Arnold has used a more old-fashioned aspect ratio for the film – 4:3 instead of the more standard 1.37:1. The effect is unexpectedly profound, because the smaller “box” look of it automatically adds a sense of confinement to the film, even as the screen is filled with sweeping shots of the English moors. Arnold, long concerned with visuals and space, has outdone herself with her Wuthering Heights. The film is, quite simply, visually stunning, focused on nature and movement, water and sky, the spaces that try to hold in both Cathy and Heathcliff. It is undeniably a work of great visual art.

Bronte’s novel is significantly more convoluted than most film adaptations let on – and while Cathy and Heathcliff and their love story form the central plot of the novel, there are more characters, more plots, and more time covered than most traditional adaptations offer. In this case, Arnold’s film spends too much time with the child versions of Cathy and Heathcliff – the book itself is pretty evenly split between childhood and adulthood, and while Arnold’s choice to focus on the younger counterparts (Shannon Beer and Solomon Glave) adds to the sense of the film being reflected back through memory, it’s a waste of the two very talented young thespians that Arnold picked for her adult versions.
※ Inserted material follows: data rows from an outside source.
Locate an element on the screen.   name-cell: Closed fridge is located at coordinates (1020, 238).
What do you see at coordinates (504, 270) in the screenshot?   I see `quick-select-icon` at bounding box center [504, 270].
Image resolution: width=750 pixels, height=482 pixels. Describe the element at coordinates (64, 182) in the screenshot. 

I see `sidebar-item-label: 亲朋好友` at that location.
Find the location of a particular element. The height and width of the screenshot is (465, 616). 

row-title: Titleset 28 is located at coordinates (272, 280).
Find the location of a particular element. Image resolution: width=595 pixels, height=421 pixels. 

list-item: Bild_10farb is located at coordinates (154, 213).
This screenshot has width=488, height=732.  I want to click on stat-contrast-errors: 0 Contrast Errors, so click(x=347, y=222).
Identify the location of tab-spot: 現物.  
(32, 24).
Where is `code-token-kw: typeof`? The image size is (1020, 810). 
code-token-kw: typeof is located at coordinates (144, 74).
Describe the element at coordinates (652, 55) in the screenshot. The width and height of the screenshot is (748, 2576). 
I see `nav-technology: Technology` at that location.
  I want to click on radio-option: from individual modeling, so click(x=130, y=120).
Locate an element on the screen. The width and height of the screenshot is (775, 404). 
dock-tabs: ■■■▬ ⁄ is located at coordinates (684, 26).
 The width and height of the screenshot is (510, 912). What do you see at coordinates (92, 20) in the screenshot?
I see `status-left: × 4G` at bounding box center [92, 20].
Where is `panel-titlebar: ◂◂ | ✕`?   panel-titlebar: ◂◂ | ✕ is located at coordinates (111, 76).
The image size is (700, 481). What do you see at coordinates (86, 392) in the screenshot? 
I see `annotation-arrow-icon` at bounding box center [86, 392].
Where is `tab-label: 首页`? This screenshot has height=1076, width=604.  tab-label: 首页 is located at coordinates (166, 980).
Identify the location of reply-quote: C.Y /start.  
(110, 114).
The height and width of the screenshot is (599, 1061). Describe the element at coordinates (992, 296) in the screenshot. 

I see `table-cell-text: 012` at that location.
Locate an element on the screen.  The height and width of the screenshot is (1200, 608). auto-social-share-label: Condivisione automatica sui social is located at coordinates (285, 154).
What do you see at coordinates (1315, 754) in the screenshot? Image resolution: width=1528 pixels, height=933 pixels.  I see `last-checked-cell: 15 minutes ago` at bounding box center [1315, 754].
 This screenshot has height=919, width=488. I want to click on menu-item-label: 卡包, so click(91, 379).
Arnold infamously cast relative newcomer James Howson in the role of the adult Heathcliff, with Glave set to play his younger version, somewhat controversially assigning the role to actors who are black. While most film adaptations of the work have used white actors to play both Cathy and Heathcliff, Bronte’s novel identifies Heathcliff as a gypsy. It’s a compelling move by Arnold, and one that makes the distinctions between Cathy and Heathcliff feel even more pronounced. As the adult Cathy, Kaya Scodelario is gorgeous and contemptuous, just as her character should be.

But despite how gorgeous and lush and evocative Arnold’s visuals are, it is difficult to get fully emotionally invested in the film. Oddly enough, it is Arnold’s adherence to her source material that prohibits her from crafting a rewarding film that chronicles one of literature’s most tragic love affairs, because a true adaptation of Bronte’s novel can’t ignore the fact that Cathy and Heathcliff are wretched, horrible, unrelentingly selfish human beings. Few couples of their renown are as absolutely irredeemable as Cathy and Heathcliff. Even the passion of their love does not humanize them, as they use it as an excuse to damage absolutely everyone else around them (innocent or not).

The Upside: Arnold’s Wuthering Heights is not only the most visually accomplished and powerful film she’s made yet, it’s one of the most visually accomplished and powerful films of the year. Layered with symbolism, processed through the unreliability of emotion and memory, it’s true visual art.

The Downside: A faithful adaptation of its source material means that Arnold is left with a film that centers on two awful people, and is tasked with making their passion feel sympathetic, but that never happens. Despite casting two interesting up-and-comers for the roles of adult Cathy and Heathcliff, the film spends too much time with their younger counterparts.

On the Side: Scodelario was a fan favorite for the role of Katniss Everdeen in The Hunger Games, a role the eventually went to Jennifer Lawrence.